__WHAT IS REQUIRED__. Pictures don't belong in the copy; print all the records exactly.

Start of LISTED RECORDS

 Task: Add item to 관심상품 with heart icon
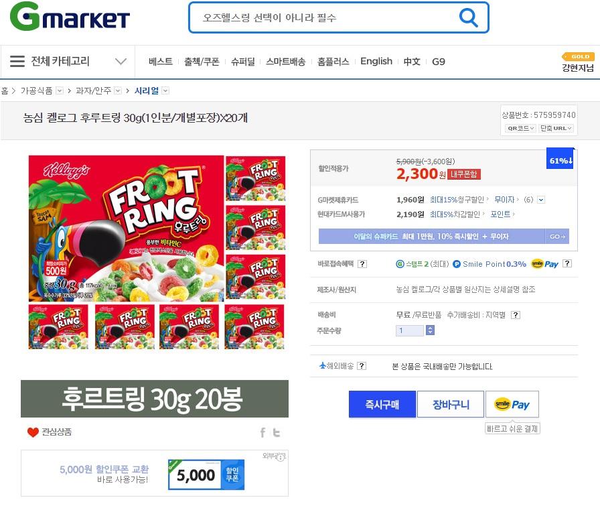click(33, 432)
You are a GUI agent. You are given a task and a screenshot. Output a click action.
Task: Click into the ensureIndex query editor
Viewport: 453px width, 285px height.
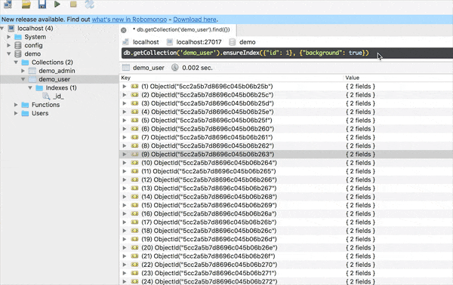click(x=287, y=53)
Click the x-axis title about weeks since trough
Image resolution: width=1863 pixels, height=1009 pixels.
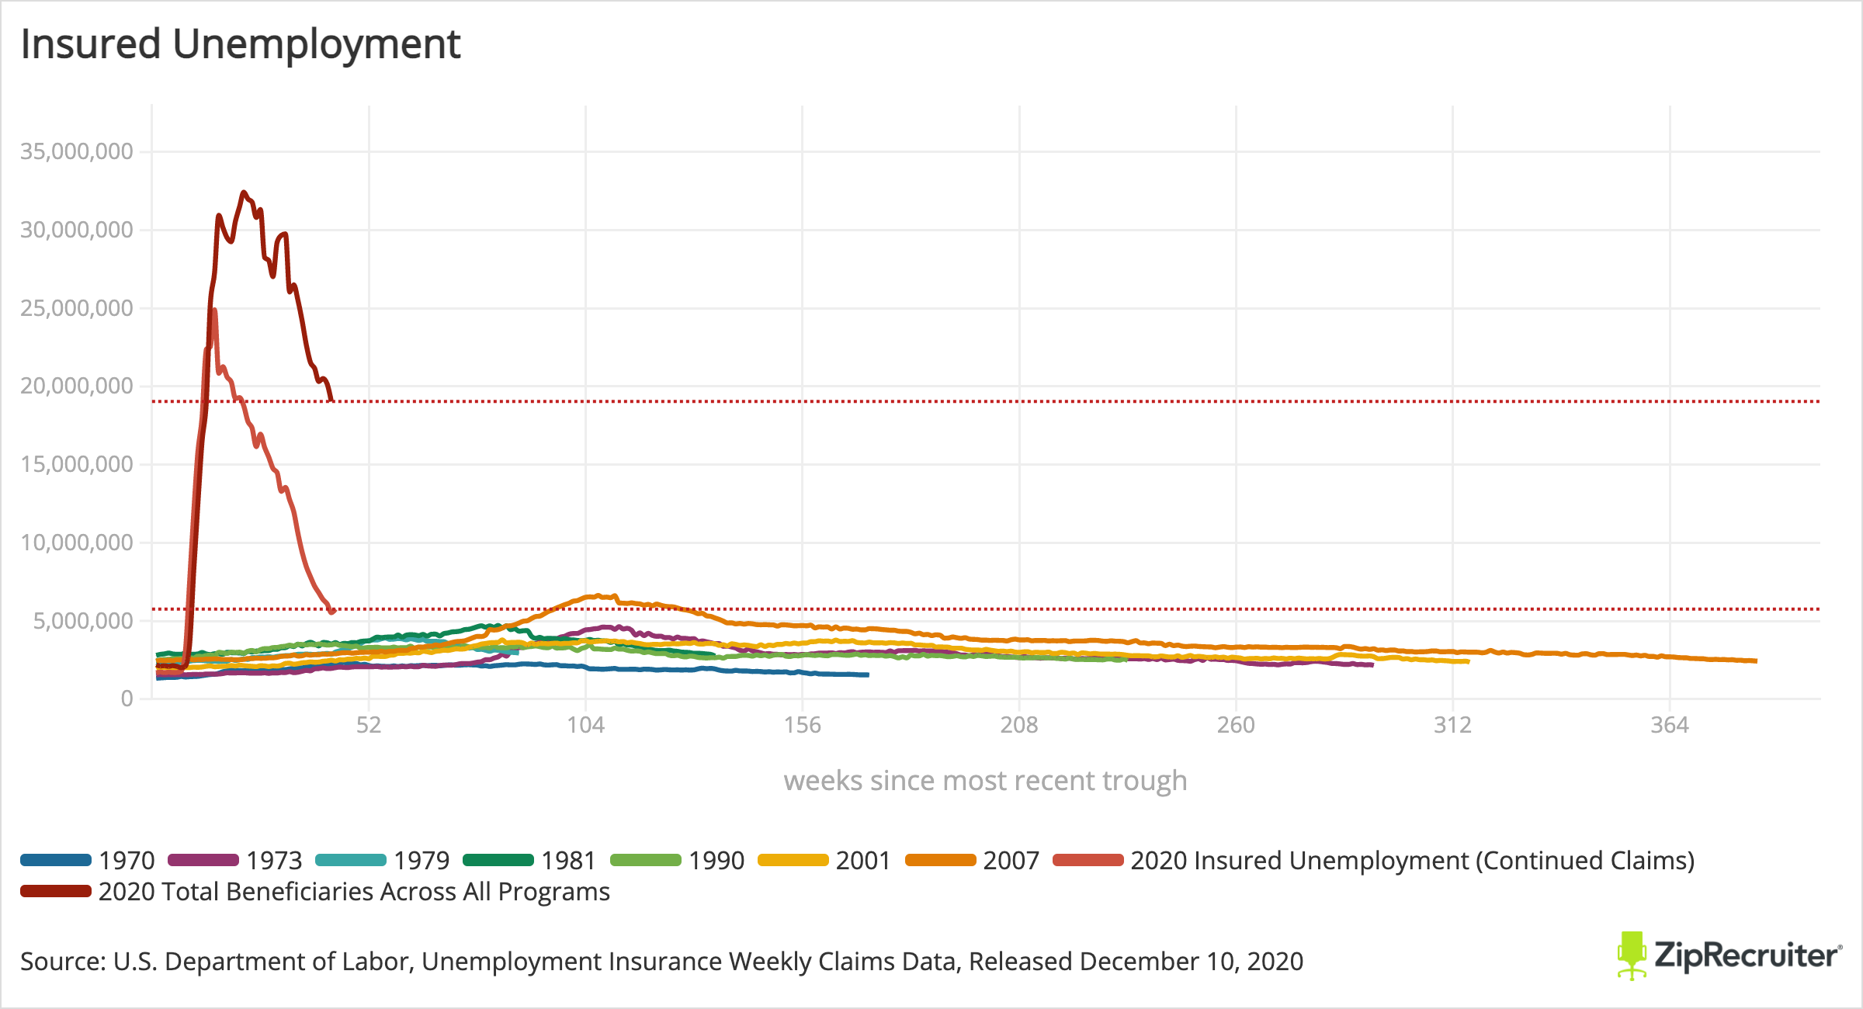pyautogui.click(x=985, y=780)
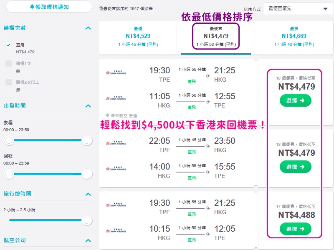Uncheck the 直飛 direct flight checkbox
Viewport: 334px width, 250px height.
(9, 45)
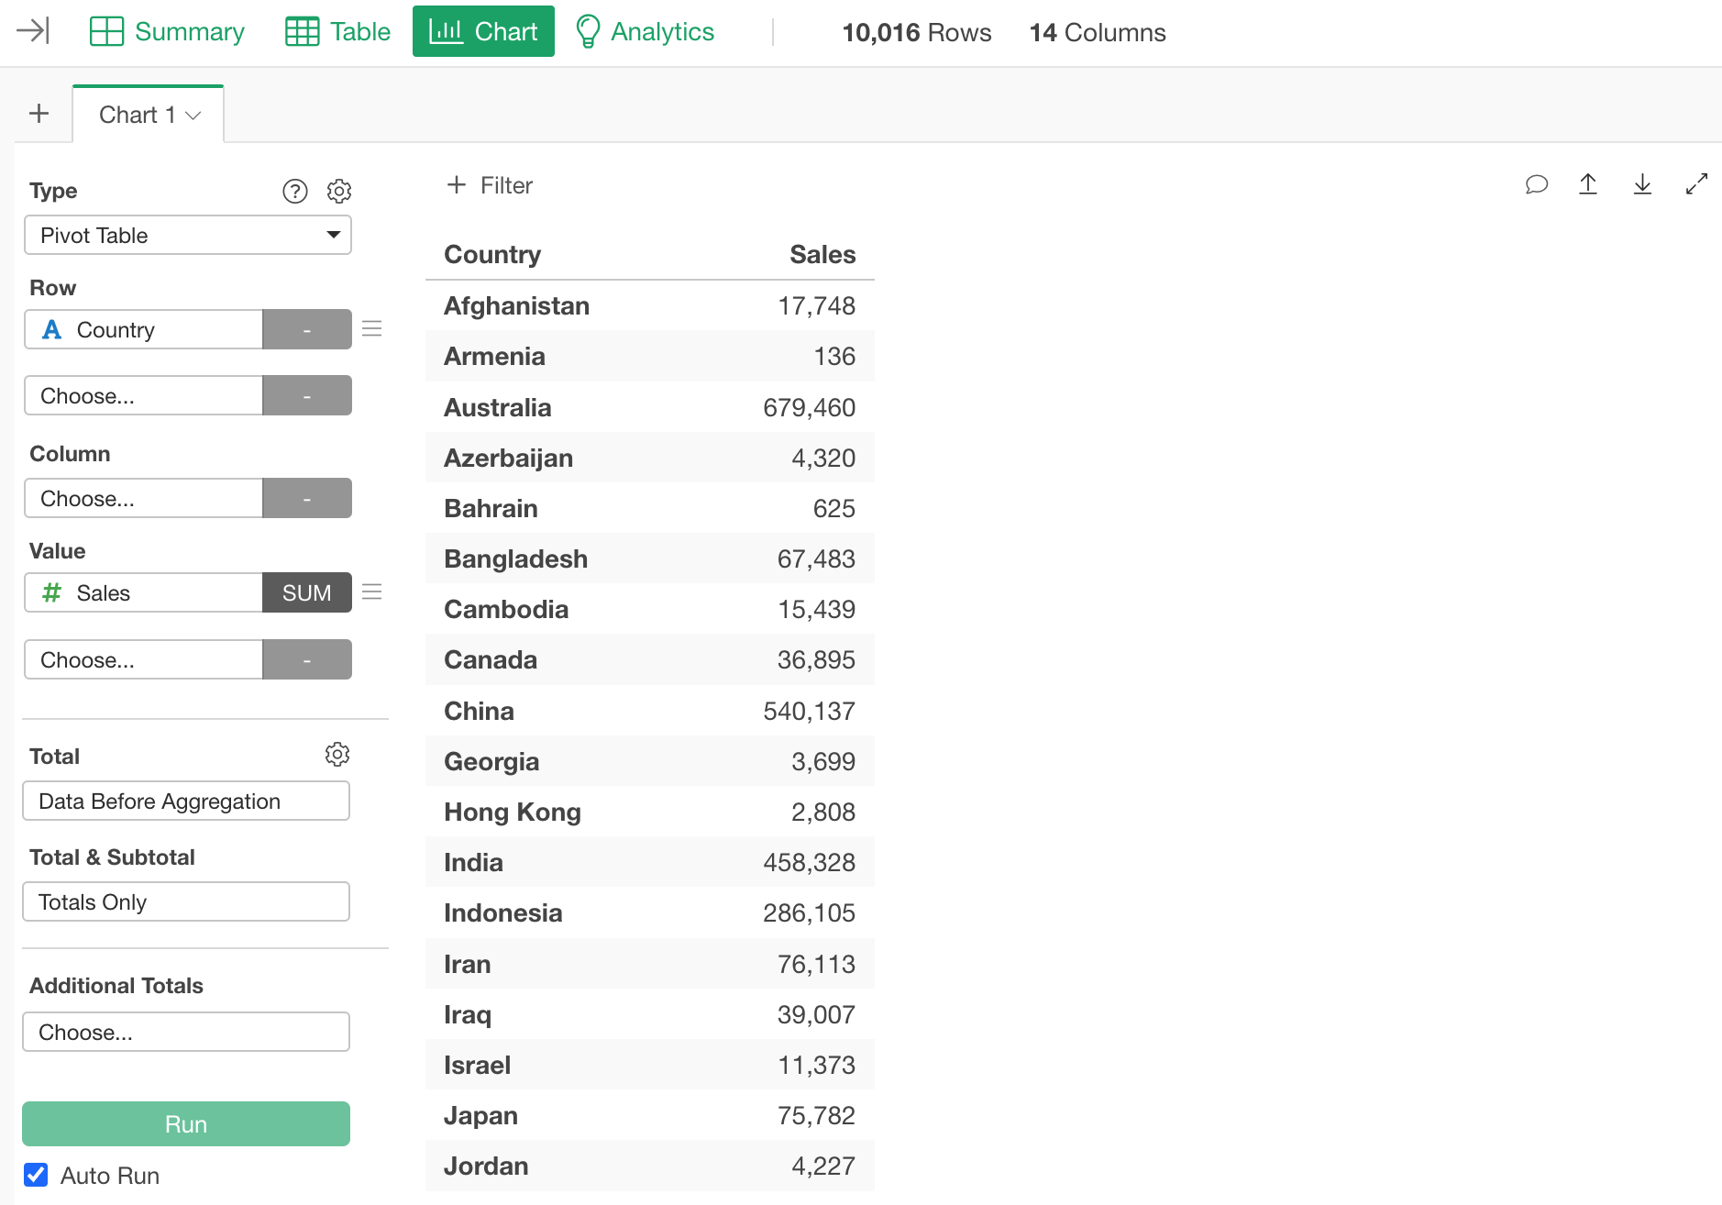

End of LISTED RECORDS

__ANSWER TO THIS PROBLEM__.
 Task: Add item to 관심상품 with heart icon
click(33, 432)
You are a GUI agent. You are given a task and a screenshot. Output a click action.
Task: Click into the ensureIndex query editor
Viewport: 453px width, 285px height.
click(x=287, y=53)
Click the x-axis title about weeks since trough
Image resolution: width=1863 pixels, height=1009 pixels.
pyautogui.click(x=985, y=780)
Uncheck the 直飛 direct flight checkbox
Viewport: 334px width, 250px height.
(9, 45)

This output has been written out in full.